(Stored dataset items)
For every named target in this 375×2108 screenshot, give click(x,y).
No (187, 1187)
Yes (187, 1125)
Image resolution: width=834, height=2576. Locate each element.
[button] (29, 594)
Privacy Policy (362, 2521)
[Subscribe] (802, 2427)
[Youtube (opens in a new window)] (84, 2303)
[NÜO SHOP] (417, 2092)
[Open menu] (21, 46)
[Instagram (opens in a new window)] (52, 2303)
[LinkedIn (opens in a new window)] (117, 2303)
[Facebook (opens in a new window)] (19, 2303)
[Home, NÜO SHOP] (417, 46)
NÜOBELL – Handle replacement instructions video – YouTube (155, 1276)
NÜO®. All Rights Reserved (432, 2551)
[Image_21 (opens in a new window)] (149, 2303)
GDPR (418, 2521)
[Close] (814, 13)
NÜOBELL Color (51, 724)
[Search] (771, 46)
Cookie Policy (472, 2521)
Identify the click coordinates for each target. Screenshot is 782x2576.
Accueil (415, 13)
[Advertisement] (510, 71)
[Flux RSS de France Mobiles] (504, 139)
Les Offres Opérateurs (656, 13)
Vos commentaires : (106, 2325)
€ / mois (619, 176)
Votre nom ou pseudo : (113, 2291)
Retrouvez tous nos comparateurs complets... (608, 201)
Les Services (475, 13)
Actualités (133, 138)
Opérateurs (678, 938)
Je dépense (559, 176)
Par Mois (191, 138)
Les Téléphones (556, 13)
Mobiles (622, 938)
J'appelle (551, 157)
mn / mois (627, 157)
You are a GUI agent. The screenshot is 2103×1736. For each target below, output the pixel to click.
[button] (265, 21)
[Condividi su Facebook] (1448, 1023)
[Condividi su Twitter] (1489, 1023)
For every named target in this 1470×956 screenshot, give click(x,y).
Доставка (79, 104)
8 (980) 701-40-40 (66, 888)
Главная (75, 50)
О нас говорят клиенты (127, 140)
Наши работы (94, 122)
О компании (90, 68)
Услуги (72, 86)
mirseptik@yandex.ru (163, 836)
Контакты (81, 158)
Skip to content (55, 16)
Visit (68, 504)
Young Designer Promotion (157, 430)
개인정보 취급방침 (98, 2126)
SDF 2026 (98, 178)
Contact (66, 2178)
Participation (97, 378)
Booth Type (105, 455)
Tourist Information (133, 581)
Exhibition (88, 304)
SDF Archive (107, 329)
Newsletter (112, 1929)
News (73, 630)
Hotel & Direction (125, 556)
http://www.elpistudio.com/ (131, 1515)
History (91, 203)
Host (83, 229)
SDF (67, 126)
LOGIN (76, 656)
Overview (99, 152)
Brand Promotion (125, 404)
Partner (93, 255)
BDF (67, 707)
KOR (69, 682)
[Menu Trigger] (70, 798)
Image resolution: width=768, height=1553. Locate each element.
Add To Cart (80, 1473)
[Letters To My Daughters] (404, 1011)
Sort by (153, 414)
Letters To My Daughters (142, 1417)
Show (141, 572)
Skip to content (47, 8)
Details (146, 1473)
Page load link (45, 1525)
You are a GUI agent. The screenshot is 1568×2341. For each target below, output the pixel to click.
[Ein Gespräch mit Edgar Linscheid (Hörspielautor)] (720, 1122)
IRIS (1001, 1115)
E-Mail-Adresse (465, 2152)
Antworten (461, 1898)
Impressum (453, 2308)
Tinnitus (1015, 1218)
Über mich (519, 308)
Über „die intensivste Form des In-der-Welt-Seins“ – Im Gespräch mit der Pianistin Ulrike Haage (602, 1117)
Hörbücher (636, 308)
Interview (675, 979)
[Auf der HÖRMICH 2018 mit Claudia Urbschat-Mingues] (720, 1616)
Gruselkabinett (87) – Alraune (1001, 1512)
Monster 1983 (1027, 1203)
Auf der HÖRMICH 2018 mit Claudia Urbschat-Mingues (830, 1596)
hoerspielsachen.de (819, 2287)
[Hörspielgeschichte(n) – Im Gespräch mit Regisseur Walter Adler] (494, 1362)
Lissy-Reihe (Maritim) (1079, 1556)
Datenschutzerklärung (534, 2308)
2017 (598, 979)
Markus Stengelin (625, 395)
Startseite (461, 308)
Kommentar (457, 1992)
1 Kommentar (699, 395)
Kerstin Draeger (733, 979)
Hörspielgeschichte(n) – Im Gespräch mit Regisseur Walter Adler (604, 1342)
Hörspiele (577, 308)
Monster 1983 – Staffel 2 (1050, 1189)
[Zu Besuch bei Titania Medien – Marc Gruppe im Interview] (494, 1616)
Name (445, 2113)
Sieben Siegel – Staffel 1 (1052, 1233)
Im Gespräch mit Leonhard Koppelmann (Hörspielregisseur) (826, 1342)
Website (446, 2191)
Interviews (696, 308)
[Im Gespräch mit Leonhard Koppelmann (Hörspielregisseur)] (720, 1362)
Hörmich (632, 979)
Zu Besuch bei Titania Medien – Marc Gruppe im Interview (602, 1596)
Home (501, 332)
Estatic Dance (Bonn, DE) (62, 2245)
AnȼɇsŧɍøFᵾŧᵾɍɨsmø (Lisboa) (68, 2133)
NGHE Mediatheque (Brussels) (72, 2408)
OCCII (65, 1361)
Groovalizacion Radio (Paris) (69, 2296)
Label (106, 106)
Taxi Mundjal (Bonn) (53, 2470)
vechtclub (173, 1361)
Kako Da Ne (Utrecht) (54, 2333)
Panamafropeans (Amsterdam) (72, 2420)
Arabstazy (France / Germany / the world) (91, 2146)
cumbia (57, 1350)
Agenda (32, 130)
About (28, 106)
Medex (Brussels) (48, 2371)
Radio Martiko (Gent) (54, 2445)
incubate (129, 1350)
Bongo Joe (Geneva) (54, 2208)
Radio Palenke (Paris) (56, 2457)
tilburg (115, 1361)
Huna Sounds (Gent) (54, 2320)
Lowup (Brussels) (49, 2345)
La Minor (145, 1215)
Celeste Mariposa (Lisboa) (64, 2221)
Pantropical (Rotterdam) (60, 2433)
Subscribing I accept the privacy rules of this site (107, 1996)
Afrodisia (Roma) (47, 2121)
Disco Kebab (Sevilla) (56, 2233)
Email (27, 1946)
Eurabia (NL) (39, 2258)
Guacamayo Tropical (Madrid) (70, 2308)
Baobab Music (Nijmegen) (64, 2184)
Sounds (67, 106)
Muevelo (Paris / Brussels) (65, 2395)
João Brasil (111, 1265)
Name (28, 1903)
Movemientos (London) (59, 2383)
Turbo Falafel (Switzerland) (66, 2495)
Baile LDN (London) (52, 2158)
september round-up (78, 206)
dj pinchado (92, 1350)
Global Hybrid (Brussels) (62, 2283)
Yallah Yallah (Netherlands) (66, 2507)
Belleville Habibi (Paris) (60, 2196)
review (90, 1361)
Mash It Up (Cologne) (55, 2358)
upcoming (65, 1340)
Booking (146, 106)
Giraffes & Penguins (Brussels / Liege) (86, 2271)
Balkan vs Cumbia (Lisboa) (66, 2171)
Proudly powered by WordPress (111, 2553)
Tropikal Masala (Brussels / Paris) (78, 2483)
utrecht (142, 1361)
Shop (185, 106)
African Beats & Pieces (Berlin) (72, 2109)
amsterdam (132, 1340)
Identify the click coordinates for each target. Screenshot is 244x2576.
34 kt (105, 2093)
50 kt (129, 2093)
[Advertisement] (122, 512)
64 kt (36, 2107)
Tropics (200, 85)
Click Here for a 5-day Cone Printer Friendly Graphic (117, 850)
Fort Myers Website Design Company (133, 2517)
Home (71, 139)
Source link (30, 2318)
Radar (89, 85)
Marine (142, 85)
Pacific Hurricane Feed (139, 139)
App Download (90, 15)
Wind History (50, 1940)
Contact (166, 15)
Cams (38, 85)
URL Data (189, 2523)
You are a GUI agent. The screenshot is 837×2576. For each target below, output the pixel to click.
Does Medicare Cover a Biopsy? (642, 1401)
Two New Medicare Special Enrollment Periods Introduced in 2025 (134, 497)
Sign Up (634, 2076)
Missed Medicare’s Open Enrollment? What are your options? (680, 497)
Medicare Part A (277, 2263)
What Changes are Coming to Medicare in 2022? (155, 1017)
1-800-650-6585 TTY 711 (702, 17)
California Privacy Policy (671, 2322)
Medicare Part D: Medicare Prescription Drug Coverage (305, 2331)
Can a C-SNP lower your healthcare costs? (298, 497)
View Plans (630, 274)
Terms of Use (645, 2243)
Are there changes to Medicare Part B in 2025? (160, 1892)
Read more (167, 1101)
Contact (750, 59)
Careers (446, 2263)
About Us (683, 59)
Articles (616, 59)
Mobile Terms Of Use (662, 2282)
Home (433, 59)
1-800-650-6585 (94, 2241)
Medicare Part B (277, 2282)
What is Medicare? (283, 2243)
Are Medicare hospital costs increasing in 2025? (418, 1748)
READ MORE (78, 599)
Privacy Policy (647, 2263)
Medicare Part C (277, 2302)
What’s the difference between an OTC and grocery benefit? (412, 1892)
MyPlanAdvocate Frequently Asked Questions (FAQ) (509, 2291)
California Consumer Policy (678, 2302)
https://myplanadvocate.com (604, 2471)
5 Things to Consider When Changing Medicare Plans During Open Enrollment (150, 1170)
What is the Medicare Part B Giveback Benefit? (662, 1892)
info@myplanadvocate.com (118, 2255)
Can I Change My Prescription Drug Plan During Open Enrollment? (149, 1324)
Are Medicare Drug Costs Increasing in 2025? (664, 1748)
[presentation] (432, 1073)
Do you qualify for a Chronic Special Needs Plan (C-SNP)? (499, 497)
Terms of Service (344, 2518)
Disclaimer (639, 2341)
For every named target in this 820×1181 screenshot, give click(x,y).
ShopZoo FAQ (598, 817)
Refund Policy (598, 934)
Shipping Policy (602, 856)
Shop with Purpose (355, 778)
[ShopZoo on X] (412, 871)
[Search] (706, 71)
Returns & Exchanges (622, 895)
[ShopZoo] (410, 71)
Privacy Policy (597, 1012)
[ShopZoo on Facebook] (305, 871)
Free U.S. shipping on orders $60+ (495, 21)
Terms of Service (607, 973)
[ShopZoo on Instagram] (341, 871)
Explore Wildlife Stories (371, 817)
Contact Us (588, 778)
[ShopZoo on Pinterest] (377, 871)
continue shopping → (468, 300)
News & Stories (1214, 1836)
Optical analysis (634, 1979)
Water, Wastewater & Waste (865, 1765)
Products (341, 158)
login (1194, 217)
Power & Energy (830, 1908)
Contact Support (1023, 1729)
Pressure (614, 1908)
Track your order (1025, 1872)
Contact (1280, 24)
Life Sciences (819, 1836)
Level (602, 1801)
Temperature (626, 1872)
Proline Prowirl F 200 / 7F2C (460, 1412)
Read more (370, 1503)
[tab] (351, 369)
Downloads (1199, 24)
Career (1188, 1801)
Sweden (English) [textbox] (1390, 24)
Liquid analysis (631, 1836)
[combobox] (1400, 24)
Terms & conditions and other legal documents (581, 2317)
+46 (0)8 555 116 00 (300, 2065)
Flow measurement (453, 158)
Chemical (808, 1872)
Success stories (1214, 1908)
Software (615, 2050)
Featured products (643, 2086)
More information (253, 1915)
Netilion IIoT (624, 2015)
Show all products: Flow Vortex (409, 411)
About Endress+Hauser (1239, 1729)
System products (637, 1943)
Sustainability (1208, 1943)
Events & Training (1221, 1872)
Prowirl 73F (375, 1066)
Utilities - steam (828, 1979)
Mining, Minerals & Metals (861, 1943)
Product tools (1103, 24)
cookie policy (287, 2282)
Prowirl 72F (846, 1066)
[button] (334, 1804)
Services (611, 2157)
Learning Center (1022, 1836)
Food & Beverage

## EXERCISE INSTRUCTIONS
From the first line above through the line that contains "Opérateurs (678, 938)", quote each line exactly. Output nothing more.

## RESPONSE AREA
For every named target in this 375×2108 screenshot, give click(x,y).
No (187, 1187)
Yes (187, 1125)
Image resolution: width=834, height=2576. Locate each element.
[button] (29, 594)
Privacy Policy (362, 2521)
[Subscribe] (802, 2427)
[Youtube (opens in a new window)] (84, 2303)
[NÜO SHOP] (417, 2092)
[Open menu] (21, 46)
[Instagram (opens in a new window)] (52, 2303)
[LinkedIn (opens in a new window)] (117, 2303)
[Facebook (opens in a new window)] (19, 2303)
[Home, NÜO SHOP] (417, 46)
NÜOBELL – Handle replacement instructions video – YouTube (155, 1276)
NÜO®. All Rights Reserved (432, 2551)
[Image_21 (opens in a new window)] (149, 2303)
GDPR (418, 2521)
[Close] (814, 13)
NÜOBELL Color (51, 724)
[Search] (771, 46)
Cookie Policy (472, 2521)
Identify the click coordinates for each target. Screenshot is 782x2576.
Accueil (415, 13)
[Advertisement] (510, 71)
[Flux RSS de France Mobiles] (504, 139)
Les Offres Opérateurs (656, 13)
Vos commentaires : (106, 2325)
€ / mois (619, 176)
Votre nom ou pseudo : (113, 2291)
Retrouvez tous nos comparateurs complets... (608, 201)
Les Services (475, 13)
Actualités (133, 138)
Opérateurs (678, 938)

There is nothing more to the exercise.